The first time was at Fort Benning in 1994, in the middle of the hell of basic training. The ex-cop recruits in boot camp with him said that prisoners had more freedom than they did. There were guys who faked suicide attempts to get out of basic. But Everman never had any doubts. “I was 100 percent,” he told me. “If I wasn’t, there was no way I’d get through it.”
He had three drill sergeants, two of whom were sadists. Thank God it was the easygoing one who saw it. He was reading a magazine, when he slowly looked up and stared at Everman. Then the sergeant walked over, pointing to a page in the magazine. “Is this you?” It was a photo of the biggest band in the world, Nirvana. Kurt Cobain had just killed himself, and this was a story about his suicide. Next to Cobain was the band’s onetime second guitarist. A guy with long, strawberry blond curls. “Is this you?”

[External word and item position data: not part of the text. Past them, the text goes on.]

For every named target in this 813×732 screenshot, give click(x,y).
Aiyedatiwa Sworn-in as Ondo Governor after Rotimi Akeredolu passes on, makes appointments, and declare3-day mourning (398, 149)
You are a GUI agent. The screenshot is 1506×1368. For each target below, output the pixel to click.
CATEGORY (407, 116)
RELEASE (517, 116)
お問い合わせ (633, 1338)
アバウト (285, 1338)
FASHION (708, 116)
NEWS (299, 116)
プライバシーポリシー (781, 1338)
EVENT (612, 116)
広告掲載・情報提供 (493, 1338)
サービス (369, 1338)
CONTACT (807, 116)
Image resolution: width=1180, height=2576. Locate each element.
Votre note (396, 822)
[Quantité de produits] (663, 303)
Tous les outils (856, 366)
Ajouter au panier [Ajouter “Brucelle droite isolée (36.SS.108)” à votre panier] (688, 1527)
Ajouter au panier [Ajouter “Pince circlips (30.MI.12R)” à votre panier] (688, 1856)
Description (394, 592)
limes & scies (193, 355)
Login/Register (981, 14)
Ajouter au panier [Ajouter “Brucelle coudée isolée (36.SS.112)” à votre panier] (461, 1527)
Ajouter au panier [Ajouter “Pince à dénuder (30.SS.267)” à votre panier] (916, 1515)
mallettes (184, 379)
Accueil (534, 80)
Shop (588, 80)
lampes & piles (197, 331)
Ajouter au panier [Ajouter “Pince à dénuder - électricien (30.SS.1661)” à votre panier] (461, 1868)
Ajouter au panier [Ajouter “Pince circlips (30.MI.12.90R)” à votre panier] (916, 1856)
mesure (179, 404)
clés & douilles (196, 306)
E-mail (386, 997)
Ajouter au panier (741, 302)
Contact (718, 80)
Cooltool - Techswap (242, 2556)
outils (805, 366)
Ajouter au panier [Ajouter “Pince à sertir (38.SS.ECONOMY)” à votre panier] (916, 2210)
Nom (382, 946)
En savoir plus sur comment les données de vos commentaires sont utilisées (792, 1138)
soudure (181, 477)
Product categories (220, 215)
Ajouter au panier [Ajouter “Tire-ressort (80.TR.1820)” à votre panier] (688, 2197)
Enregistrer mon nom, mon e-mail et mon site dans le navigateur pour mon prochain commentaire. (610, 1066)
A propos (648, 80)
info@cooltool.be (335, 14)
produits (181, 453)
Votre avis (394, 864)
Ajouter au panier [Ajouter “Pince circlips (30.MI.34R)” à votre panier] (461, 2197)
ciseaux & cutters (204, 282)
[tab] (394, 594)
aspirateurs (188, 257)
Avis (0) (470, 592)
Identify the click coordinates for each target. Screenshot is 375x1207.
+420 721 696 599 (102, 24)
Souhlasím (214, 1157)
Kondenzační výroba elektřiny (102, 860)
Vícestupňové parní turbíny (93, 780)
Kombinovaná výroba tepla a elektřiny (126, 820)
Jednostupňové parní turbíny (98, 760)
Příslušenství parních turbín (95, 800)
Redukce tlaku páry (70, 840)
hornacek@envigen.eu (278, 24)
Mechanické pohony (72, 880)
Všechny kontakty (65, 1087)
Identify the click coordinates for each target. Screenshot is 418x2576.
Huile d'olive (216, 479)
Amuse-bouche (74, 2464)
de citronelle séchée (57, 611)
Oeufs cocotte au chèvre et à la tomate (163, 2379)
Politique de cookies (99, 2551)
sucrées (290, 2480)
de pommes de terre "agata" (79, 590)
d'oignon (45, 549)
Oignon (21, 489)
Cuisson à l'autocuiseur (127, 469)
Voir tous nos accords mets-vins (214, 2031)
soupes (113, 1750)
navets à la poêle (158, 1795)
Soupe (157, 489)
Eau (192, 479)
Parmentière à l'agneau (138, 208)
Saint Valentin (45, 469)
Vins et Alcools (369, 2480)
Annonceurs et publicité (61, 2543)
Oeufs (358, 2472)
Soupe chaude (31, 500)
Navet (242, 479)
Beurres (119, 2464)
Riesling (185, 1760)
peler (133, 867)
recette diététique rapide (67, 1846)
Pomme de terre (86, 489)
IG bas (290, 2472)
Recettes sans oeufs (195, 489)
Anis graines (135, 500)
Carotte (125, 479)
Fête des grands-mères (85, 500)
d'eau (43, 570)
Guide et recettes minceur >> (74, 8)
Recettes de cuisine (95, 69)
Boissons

Everman exhaled. “Yes, Drill Sergeant.”
And that was only half of it. Jason Everman has the unique distinction of being the guy who was kicked out of Nirvana and Soundgarden, two rock bands that would sell roughly 100 million records combined. At 26, he wasn’t just Pete Best, the guy the Beatles left behind. He was Pete Best twice.
Then again, he wasn’t remotely. What Everman did afterward put him far outside the category of rock’n’roll footnote. He became an elite member of the U.S. Army Special Forces, one of those bearded guys riding around on horseback in Afghanistan fighting the Taliban.
I’ve known Jason Everman since we played rock shows together nearly 25 years ago. What happened to him was almost inexplicable, a cruel combination of good luck, bad luck and the kind of disappointment that would have overwhelmed me even at my most brashly defiant. After having not seen him since the early ’90s, I ended up hanging out with him in his apartment in Brooklyn last summer. We had drinks, retraced steps. We once were in the same place in our lives. But mine had since quietly transitioned from rock to parenthood. My changes were glacial. His were violent.
None of it is easy for him to talk about. Jason is one of the most guarded people I have ever met. But when I pulled up to his remote A-frame cabin near Puget Sound last winter, there he was, a sturdy, tall figure in a Black Flag sweatshirt holding a glass of red wine. This was his private place, and he was letting me into it.